Four distinct domains contain microsatellite repeats, which are biased in base structure, with purines on one strand and pyrimidines on the other. Some contain mononucleotide repeats of C:G base pairs approximately 20 bp in length. The length of these strand-biased domains ranges from about 20 bp to more than 250 bp. The most prevalent repetitive sequences in the embedded microsatellite regions were CT:AG, CCT:AGG, CCCT:AGGG, and CGCAC:GTGCG [11] [12] [5] These repetitive sequences adopt altered structures including triple-stranded DNA . was shown for. , Z-DNA , stem loop and others under superhelical tension . [11] [12][५]

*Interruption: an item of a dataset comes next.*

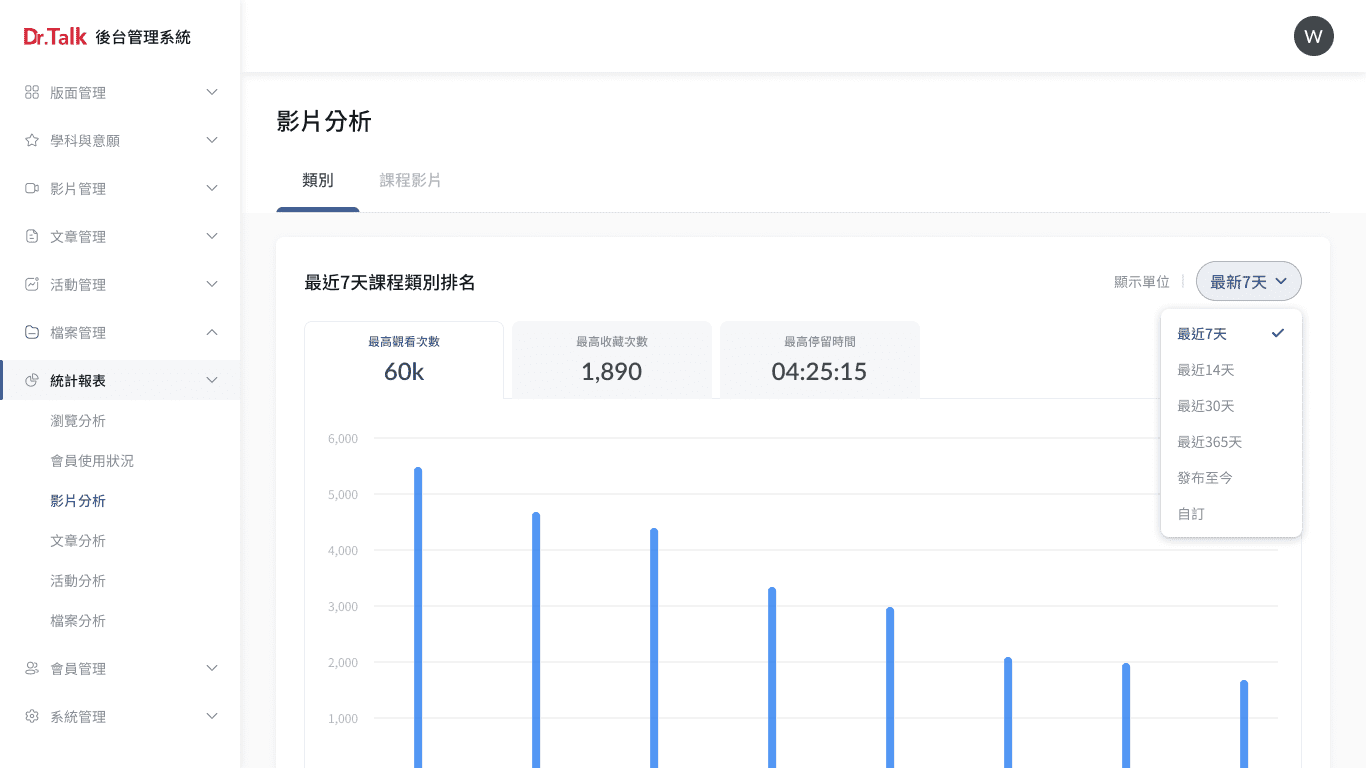The image size is (1366, 768).
Task: Select the 最高收藏次數 metric tab
Action: tap(611, 360)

Between the strand-biased microsatellite repeat and the C:G mononucleotide repeat, all sequence variations retained one or two base pairs, with A (purine) disrupting the pyrimidine-rich strand and T (pyrimidine) purine-rich. Interrupts the enriched strand. This sequence feature appeared in all four strand-biased domain sequences between microsatellite repeats and C:G mononucleotides. These constraints in conformational bias led to highly distorted conformations, as shown by their reactivity to nuclease enzymes, possibly due to the steric effects of larger (bicyclic) purines in the complementary strand of smaller (monocyclic) pyridine rings. The sequence TTAA: TTAA was found in the longest such domain of RU, Which produced the strongest of all reactions for the nucleus. That particular strand-biased divergent domain was subcloned and its altered helical structure studied in more detail.[1 1]
A fifth divergence domain in the Ru sequence was characterized by variations of the symmetric DNA sequence motifs of alternative purines and pyrimidines shown to adopt a left-handed Z-DNA/stem-loop structure under superhelical tension. The conserved symmetric Z-DNA was abbreviated Z 4 Z 5 NZ 15 NZ 5 Z 4 , where Z represents alternating purine/pyrimidine sequences. A stem-loop structure was centered on the highly conserved palindromic sequence CGCACGTGCG:CGCACGTGCG in the Z 15 element and was flanked by extended palindromic Z-DNA sequences in the 35 bp region. Z4 Z5 NZ15 in multiple RU variantsDeletions of at least 10 bp outside the NZ5Z4 structural element were shown, whereas others contained additional Z -DNA sequences extending the alternative purine and pyrimidine domains to more than 50 bp. [13]
An expanded ru sequence (EXT) showed six tandem copies of a 142 bp amplified (AMPL) sequence motif, inserted in a region surrounded by inverted repeats, where most copies contained just one AMPL sequence element. There were no nuclease-sensitive altered structures or significant sequence aberrations in the relatively conventional AMPL sequence. A short RU sequence (TRU), 327 bp shorter than most clones, resulted from a single base change leading to a second EcoRI restriction site in TRU. [9]
Another crab, the hermit crab Pagurus policaris , was shown to have a family of AT-rich substituents with inverted repetitive structures , comprising 30% of the entire genome. Another cryptic satellite from the same crab with the sequence CCTA:TAGG [14] [15] was inserted into some palindromes.